Data for processing
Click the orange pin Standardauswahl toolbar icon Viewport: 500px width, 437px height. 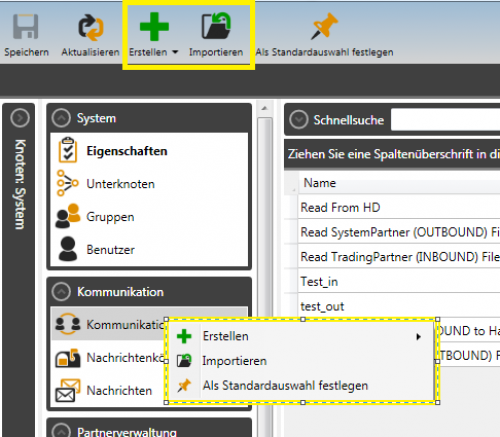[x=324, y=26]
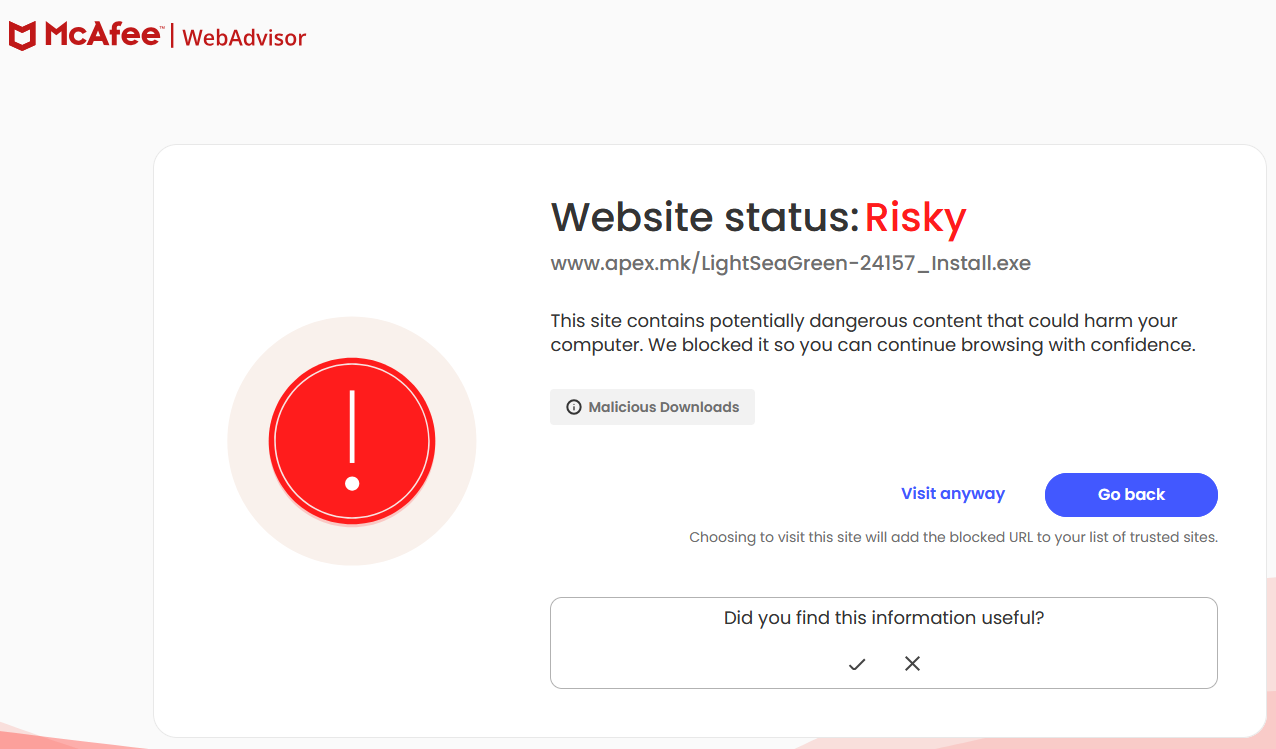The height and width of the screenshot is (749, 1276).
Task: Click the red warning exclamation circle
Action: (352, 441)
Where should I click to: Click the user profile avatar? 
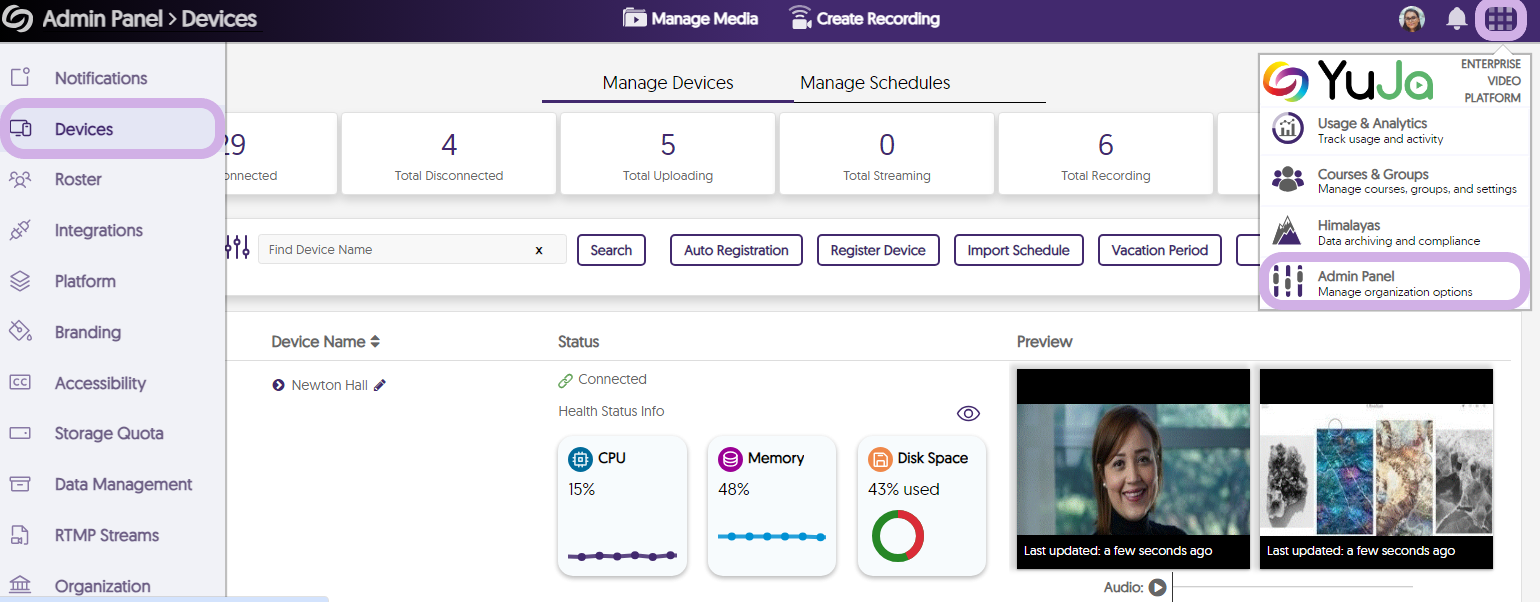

--

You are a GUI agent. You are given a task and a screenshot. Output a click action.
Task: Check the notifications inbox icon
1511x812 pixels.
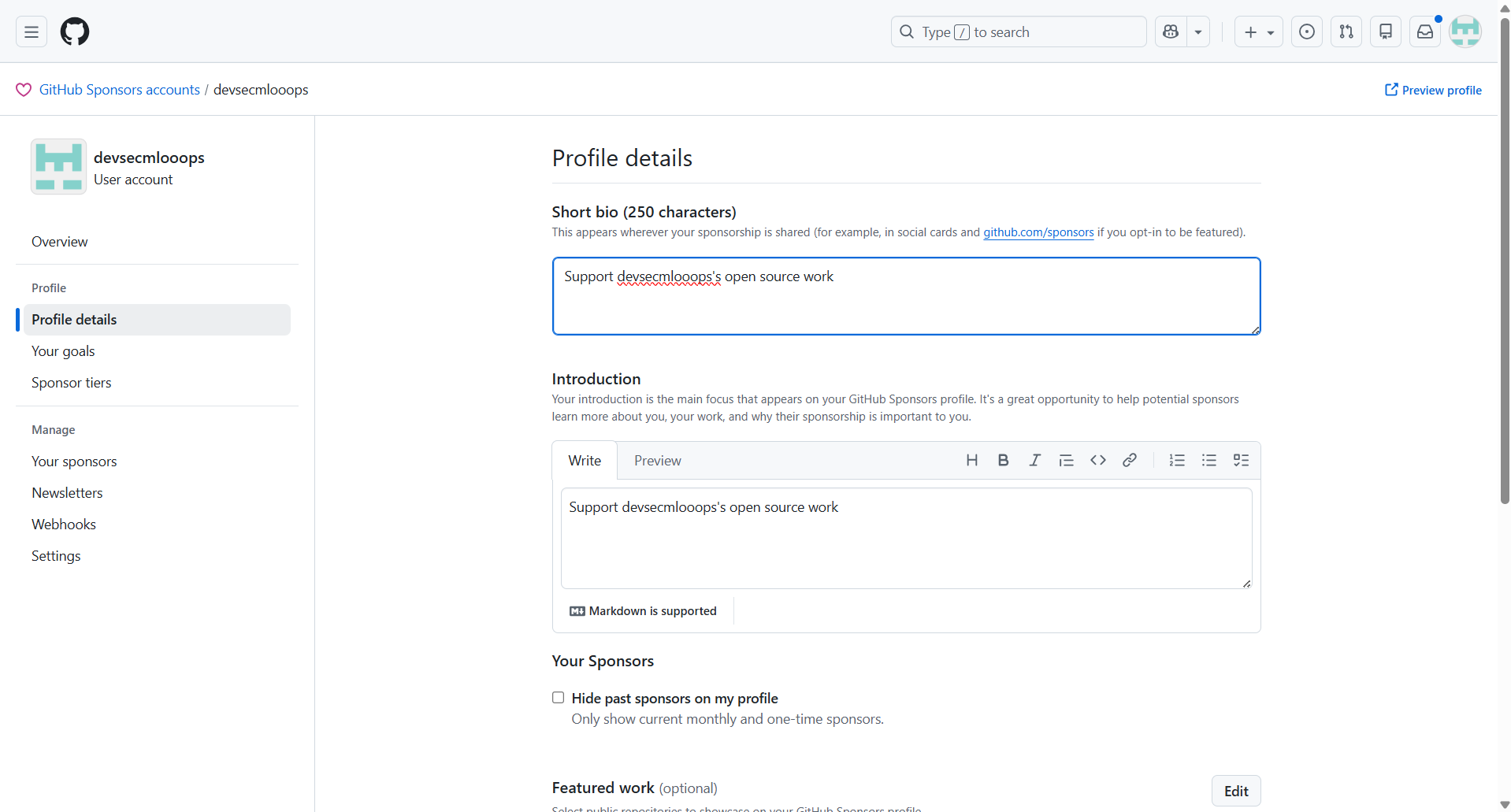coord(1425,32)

--

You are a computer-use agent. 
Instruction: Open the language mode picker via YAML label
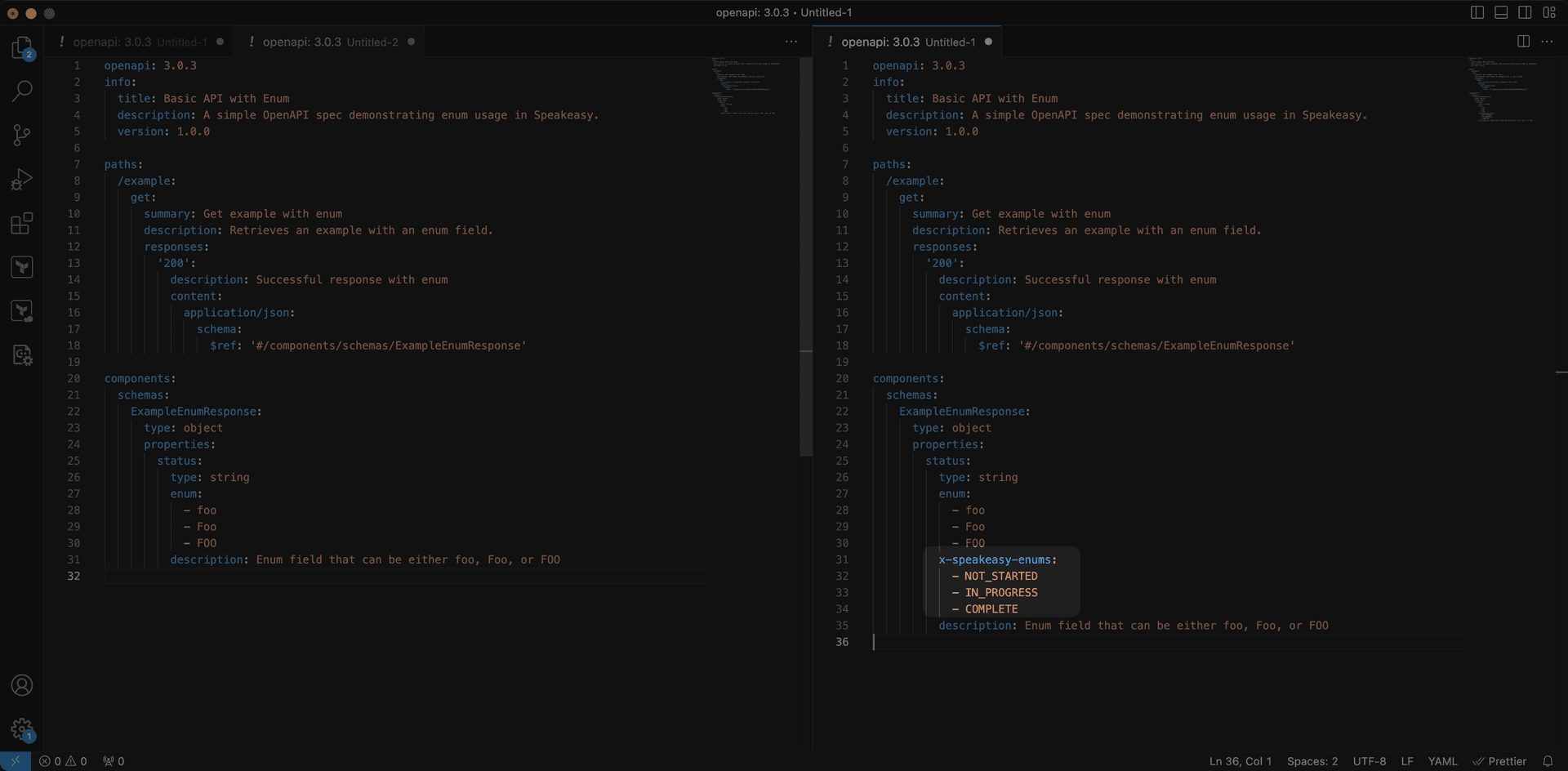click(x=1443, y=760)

To do
Copy the entries word for word from the line containing "You are a computer-use agent." through the line containing "click(x=1443, y=760)", including both of those lines, and omit the pictures.

Correct output
You are a computer-use agent. 
Instruction: Open the language mode picker via YAML label
click(x=1443, y=760)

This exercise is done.